La religión cristiana les resulta a no pocos un sistema
religioso difícil de entender y, sobre todo, un entramado de leyes demasiado
complicado para vivir correctamente ante Dios. ¿No necesitamos los cristianos
concentrar mucho más nuestra atención en cuidar antes que nada lo esencial de
la experiencia cristiana?
Los evangelios han recogido la respuesta de Jesús a un
sector de fariseos que le preguntan cuál es el mandamiento principal de la Ley.
Así resume Jesús lo esencial: lo primero es “amarás al Señor, tu Dios, con
todo tu corazón, con toda tu alma y con todo tu ser”; lo segundo es “amarás
a tu prójimo como a ti mismo”.
La afirmación de Jesús es clara. El amor es todo. Lo
decisivo en la vida es amar. Ahí está el fundamento de todo. Lo primero es
vivir ante Dios y ante los demás en una actitud de amor. No hemos de perdernos
en cosas accidentales y secundarias, olvidando lo esencial. Del amor arranca
todo lo demás. Sin amor todo queda pervertido.
Al hablar del amor a Dios, Jesús no está pensando en los
sentimientos o emociones que pueden brotar de nuestro corazón; tampoco nos está
invitando a multiplicar nuestros rezos y oraciones. Amar al Señor, nuestro
Dios, con todo el corazón es reconocer a Dios como Fuente última de nuestra
existencia, despertar en nosotros una adhesión total a su voluntad, y responder
con fe incondicional a su amor universal de Padre de todos.
Por eso añade Jesús un segundo mandamiento. No es posible
amar a Dios y vivir de espaldas a sus hijos e hijas. Una religión que predica
el amor a Dios y se olvida de los que sufren es una gran mentira. La única
postura realmente humana ante cualquier persona que encontramos en nuestro
camino es amarla y buscar su bien como quisiéramos para nosotros mismos.
Todo este lenguaje puede parecer demasiado viejo, demasiado
gastado y poco eficaz. Sin embargo, también hoy el primer problema en el mundo
es la falta de amor, que va deshumanizando, uno tras otro, los esfuerzos y las
luchas por construir una convivencia más humana.

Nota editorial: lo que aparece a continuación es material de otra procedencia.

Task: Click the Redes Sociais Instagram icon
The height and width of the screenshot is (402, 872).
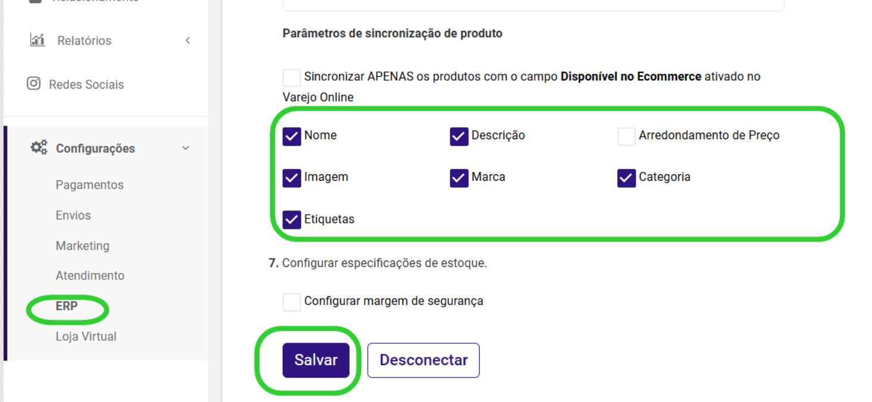Action: coord(34,84)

Hace unos años, el pensador francés, Jean Onimus escribía
así: “El cristianismo está todavía en sus comienzos; nos lleva trabajando solo
dos mil años. La masa es pesada y se necesitarán siglos de maduración antes de
que la caridad la haga fermentar”. Los seguidores de Jesús no hemos de olvidar
nuestra responsabilidad. El mundo necesita testigos vivos que ayuden a las
futuras generaciones a creer en el amor pues no hay un futuro esperanzador para
el ser humano si termina por perder la fe en el amor.